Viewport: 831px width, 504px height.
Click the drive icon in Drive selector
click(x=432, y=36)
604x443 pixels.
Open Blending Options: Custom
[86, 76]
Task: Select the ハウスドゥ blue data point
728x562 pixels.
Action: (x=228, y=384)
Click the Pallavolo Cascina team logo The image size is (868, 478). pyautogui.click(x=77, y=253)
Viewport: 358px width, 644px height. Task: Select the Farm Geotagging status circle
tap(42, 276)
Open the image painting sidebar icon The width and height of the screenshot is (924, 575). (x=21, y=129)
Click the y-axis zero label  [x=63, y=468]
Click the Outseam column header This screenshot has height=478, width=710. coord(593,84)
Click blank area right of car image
******
● **Task objective**
Reproduce only the lines running from the one that contains "Open the image" to the last line of the records.

● **Answer box**
Open the image painting sidebar icon The width and height of the screenshot is (924, 575). (x=21, y=129)
Click the y-axis zero label  [x=63, y=468]
Click the Outseam column header This screenshot has height=478, width=710. coord(593,84)
Click blank area right of car image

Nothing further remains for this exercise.